Exercise objective —
Once you find a line containing the word "Model" in the entries below, copy it.

[Source data]
· · · · · · ·

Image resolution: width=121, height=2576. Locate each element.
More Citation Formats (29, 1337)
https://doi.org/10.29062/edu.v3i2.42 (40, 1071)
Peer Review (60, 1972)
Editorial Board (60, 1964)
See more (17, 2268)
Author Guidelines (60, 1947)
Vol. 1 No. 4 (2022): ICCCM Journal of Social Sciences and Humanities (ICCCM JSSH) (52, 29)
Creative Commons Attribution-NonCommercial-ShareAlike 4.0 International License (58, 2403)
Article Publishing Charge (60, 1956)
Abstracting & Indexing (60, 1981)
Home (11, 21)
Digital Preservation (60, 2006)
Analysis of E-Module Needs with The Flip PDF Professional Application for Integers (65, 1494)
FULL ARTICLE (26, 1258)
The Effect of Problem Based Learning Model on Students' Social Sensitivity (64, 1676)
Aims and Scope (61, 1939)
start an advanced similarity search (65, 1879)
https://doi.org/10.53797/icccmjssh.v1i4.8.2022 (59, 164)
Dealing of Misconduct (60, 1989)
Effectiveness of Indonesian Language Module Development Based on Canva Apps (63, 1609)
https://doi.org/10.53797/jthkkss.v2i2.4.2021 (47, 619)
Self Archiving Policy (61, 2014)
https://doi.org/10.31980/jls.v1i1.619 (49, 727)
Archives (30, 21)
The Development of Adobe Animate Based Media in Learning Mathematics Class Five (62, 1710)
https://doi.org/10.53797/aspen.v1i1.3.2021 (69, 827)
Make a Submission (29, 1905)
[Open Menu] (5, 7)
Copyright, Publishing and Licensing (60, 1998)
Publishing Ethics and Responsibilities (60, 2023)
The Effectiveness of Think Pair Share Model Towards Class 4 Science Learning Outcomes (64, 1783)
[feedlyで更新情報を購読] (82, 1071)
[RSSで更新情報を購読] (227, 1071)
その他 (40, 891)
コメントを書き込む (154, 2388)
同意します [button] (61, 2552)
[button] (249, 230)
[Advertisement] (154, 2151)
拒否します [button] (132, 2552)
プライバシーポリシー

· · · · · · ·

Task answer —
The Effect of Problem Based Learning Model on Students' Social Sensitivity (64, 1676)
The Effectiveness of Think Pair Share Model Towards Class 4 Science Learning Outcomes (64, 1783)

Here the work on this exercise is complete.